Or, the wrong version of the manuscript goes to print. I can speak from experience there. My galley corrections somehow never made it into print in one of my books, and I'm not sure when they'll get the correct version out. That's the flip side – they're a small press, and their focus is digital books, so they can make corrections without having to sell out a 100,000 book print run.

Authors do not make good proofreaders of their own work. The eye sees what it expects, and the author has probably read the work dozens, if not scores, of times. In When Danger Calls, the head of the company, Blackthorne, Inc., is Horace Blackthorne. Yet until I saw the printed ARC, he was Horace Blackstone the first time he was introduced. I'd missed it on every read, and both my editors had missed it as well.


I was reading a book recently where a character saw the "break" lights on the cars. And someone was waiting with "baited" breath. Or the book where a character put "peddle to the metal."

How much does it take to throw the reader out of the book so far that they don't come back?


Keep Reading...

That probably depends on how good a storyteller the author is, and how compelling the characters are.

Sometimes there are minor hiccups. If a character makes a choice, and you've got a different solution, maybe that will make you stop reading for a moment and think about it. I was reading a scene where the characters had been interrupted once too often by the telephone in the bedroom, so they took it out. Perhaps the author was trying to find a reason for his character to have to leave the bedroom, and this was his solution. In my household, we simply turn the ringer off the bedroom phone. It seems a simply way to handle the rude awakenings. Thus, when I read the 'no more phone in the bedroom' scenario, I stop for a moment to think about my solution. Does it spoil the book? Of course not. But any time you slow the read, you're giving the reader an excuse to put the book down.

Sometimes an error tells the reader the author is lazy. If you're using a real drug, take a minute to research what it looks like. People who are familiar with the medication will know if you say it's yellow when it's blue.

Why does a flight from Hawaii land at the International terminal at LAX? Last I heard, Hawaii was part of the US.

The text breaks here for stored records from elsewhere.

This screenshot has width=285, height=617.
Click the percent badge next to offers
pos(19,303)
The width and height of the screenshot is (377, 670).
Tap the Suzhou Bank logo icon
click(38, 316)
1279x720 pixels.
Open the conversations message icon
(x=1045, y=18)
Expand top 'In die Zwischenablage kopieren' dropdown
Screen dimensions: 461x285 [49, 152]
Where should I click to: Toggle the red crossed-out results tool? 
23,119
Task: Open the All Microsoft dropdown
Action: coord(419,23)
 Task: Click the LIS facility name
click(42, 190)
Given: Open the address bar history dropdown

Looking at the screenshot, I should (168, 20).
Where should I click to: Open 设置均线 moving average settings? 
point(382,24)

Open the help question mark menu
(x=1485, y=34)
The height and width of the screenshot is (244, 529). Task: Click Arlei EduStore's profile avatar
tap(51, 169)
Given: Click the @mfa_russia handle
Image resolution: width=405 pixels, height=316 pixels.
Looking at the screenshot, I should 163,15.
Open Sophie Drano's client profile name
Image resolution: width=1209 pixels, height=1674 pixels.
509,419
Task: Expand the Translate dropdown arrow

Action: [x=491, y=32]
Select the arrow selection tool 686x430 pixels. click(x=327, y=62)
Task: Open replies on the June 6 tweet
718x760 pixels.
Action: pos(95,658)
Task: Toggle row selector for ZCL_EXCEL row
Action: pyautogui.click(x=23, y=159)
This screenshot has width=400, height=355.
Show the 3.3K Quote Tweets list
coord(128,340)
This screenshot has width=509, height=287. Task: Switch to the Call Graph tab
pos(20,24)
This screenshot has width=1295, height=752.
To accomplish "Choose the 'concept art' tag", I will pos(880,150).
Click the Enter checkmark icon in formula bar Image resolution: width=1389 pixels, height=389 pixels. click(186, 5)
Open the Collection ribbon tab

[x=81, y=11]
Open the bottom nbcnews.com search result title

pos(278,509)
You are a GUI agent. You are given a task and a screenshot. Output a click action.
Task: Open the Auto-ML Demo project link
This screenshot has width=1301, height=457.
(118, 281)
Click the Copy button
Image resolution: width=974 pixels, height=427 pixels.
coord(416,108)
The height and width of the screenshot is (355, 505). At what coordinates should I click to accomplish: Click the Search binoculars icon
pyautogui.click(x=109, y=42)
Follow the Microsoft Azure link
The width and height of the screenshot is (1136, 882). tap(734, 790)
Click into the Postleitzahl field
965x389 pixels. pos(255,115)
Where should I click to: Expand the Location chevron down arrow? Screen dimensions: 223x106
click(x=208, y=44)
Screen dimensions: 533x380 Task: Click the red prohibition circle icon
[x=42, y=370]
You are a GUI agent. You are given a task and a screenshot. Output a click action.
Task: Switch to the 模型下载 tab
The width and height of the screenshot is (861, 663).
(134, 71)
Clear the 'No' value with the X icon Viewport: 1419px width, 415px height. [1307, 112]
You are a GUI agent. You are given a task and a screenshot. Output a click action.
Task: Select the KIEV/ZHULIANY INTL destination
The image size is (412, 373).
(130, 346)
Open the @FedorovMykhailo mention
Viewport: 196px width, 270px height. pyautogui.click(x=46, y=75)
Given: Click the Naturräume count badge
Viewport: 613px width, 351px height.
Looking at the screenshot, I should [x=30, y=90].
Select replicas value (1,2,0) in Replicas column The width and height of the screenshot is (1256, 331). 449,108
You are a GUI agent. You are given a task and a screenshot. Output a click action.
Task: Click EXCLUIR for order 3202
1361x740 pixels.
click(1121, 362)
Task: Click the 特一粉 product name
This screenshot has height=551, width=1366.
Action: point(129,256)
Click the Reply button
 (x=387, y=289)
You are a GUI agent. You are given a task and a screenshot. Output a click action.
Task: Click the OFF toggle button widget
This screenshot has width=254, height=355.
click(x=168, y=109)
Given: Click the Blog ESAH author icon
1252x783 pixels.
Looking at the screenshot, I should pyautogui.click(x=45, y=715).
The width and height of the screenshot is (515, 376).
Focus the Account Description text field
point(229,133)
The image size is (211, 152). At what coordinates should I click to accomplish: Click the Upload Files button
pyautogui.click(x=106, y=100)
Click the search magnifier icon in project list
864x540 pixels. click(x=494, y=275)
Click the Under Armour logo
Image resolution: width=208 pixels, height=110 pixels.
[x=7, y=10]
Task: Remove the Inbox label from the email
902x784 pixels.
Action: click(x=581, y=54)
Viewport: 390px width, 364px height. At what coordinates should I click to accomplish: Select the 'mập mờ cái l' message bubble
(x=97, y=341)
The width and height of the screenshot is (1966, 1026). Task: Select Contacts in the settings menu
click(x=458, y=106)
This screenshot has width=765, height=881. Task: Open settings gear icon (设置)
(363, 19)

Thumbing the safety off a Glock? That's the most common error made by writers dealing with firearms. I can skip over that with little more than a snicker. I don't know much about handguns, but I do know a Glock doesn't have that kind of safety.


I also know that it's "Canada goose" not "Canadian goose," even if "Canadian" sounds better. And that those big goldfish are "koi" not "coy" (although maybe they're coy koi.)
A cell phone that has a different ring tone every time it rings? I know you can assign a ringtone for various callers, but then you'll know who they are. If the author does that, then do it all the way. Don't have the person wonder who's calling. (Or are there now "random rings" available on cell phones?)

In writing my books, which deal with aspects of law enforcement, I do my best to get it right. Knowing what you don't know is often the hardest part. Thinking you do know something and not checking the facts (like assuming all semi-automatics have a safety you can thumb off) can get you in trouble.

But what about the death of a prominent politician in a car accident that's declared due to his being drunk because the cops smelled alcohol. Excuse me? That's a real stopper for me. No autopsy? No blood analysis? Where are the media?

Lee Lofland's book, "Police Procedures & Investigation"* has a great chapter called, "C.S. … I Don't Think So" which reminds readers that television is a medium of entertainment, not reality. Yet I had an editor once tell me that if I was going to write about police work, I should write what the readers believed to be true, not the way it really was. Since they watch television and read fiction for entertainment, they expect both to agree.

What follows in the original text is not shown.